Problems to solve
**A)** Translate this sentence from the article on the KONY 2012 sequel into Spanish: "The embattled makers of the wildly viral KONY 2012 video are having trouble coming up with the sequel."
**B)** In the article on the KONY 2012 sequel, copy the stretch from "Critics have said" through "as of late." word for word.
**C)** Answer these questions from the article on the KONY 2012 sequel:
(i) On what day is KONY 2012 Part II now expected to be released?
(ii) How long is the counter video released by The Mara Foundation?
(iii) On what date is Invisible Children's day of action?

Text shown
=== Begin Enclosure ===

The embattled makers of the wildly viral KONY 2012 video are having trouble coming up with the sequel.
KONY 2012 Part II, the much-anticipated follow-up to the 30-minute video by Invisible Children that sought to mobilize the world against African warlord Joseph Kony, was supposed to drop today. But the nonprofit, which endured harsh criticism over its accounting and a psychiatric meltdown of one co-founder after its first offering early last month registered 100 million views, has delayed the new video.
KONY 2012 Part II is now expected to be released Thursday after producers experienced editing issues while putting the final touches on the new documentary, a spokeswoman for the group confirmed to FoxNews.com.
The new video will go more in-depth about the Ugandan conflict, responding to detractors of the first film who said that Invisible Children had distorted and over-simplified the issues surrounding Joseph Kony and his Lord’s Resistance Army.
Invisible Children's director of ideology, Jedidiah Jenkins, told Reuters at an event for the organization in Los Angeles on Sunday that the sequel is geared toward an international audience and will include more voices from the countries where Kony and the LRA are currently based, such as the Central African Republic and the Democratic Republic of the Congo.
Anticipation for the sequel is high, despite the ongoing turmoil. Jason Russell, director of the first film, suffered a very public mental breakdown and has since been hospitalized.
Critics have said the organization and its video mislead viewers about current events in Uganda and promote “slacktivism”-- in which people passively post links in support of a cause without taking any meaningful action.
As recently as Tuesday, another non-profit group, The Mara Foundation, released a counter video titled “Uganda 2012 -- More than Kony 2012”, a three-minute film that shows why the central African nation has become a popular tourist destination as of late.
“The [Mara] Foundation credits the ‘Kony 2012’ video with surpassing all expectations in raising awareness of the activities of warmonger Joseph Kony, but says it simultaneously created an impression in the minds of many that Uganda today is unsafe and unstable, whereas the reality is very different,” the foundation said in a statement. “While the Foundation hopes that the video does not downplay the goal of capturing Kony, it hopes to present a more balanced representation of Uganda that many Ugandans feel they rightly deserve.”
Invisible Children has called for a day of action for later this month, on April 20, where it urges supporters to venture out in the community to hang up posters and other materials calling for the capture of Kony and intends to provide more details on the date in the new video.

=== End Enclosure ===

Data listing
=== Begin Enclosure ===

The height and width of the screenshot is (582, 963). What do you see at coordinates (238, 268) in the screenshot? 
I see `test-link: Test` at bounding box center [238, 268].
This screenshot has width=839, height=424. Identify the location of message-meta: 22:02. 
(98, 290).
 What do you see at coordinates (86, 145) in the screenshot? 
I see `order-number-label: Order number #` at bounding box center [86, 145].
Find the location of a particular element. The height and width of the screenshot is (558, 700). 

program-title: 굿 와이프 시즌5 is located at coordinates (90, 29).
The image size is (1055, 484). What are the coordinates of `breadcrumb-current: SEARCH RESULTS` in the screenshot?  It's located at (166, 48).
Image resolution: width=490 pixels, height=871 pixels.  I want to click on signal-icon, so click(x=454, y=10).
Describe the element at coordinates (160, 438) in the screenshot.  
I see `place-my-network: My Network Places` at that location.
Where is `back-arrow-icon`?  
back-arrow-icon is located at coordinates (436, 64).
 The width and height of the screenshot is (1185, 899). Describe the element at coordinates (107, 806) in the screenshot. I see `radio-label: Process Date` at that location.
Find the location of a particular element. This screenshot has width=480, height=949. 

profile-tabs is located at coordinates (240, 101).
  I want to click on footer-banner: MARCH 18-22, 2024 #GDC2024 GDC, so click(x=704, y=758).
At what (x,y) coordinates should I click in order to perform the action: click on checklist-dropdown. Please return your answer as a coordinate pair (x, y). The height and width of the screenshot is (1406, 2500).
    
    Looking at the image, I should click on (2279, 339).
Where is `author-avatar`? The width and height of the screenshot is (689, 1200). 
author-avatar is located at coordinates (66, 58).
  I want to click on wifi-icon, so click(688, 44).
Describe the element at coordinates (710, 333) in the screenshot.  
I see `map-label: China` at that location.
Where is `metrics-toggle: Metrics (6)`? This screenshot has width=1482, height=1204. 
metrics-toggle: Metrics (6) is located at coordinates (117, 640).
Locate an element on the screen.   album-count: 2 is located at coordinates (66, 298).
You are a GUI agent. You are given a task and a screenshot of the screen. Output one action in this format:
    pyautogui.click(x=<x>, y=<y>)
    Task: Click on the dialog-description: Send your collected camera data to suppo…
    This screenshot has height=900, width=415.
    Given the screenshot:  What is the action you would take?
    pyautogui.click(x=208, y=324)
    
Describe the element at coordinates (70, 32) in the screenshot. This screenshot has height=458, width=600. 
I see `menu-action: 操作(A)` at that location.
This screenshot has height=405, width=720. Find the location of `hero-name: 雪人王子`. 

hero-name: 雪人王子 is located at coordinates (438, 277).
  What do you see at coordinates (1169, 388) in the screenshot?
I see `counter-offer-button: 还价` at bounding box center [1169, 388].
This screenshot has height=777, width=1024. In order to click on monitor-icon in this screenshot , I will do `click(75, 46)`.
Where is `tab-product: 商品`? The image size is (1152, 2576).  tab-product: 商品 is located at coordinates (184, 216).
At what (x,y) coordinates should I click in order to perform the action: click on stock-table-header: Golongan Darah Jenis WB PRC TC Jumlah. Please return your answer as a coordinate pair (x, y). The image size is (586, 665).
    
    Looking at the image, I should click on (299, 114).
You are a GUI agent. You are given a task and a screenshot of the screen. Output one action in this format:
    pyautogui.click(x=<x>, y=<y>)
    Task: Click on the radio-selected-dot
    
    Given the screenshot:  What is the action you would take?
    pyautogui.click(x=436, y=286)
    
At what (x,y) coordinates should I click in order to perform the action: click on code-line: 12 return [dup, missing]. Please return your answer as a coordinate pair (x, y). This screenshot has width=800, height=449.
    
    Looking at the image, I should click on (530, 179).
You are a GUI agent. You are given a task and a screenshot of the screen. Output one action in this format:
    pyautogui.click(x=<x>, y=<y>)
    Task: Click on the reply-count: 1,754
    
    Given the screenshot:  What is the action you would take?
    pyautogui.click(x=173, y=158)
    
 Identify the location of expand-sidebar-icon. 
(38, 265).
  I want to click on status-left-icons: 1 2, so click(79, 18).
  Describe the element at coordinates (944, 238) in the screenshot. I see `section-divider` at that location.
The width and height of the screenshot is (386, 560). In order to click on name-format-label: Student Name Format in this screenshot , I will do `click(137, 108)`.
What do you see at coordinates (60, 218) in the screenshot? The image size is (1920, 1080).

=== End Enclosure ===

Results of the tasks
**A)** Los asediados creadores del video KONY 2012, que se volvió enormemente viral, están teniendo problemas para sacar adelante la secuela.

**B)**
Critics have said the organization and its video mislead viewers about current events in Uganda and promote “slacktivism”-- in which people passively post links in support of a cause without taking any meaningful action.
As recently as Tuesday, another non-profit group, The Mara Foundation, released a counter video titled “Uganda 2012 -- More than Kony 2012”, a three-minute film that shows why the central African nation has become a popular tourist destination as of late.

**C)**
(i) Thursday
(ii) Three minutes
(iii) April 20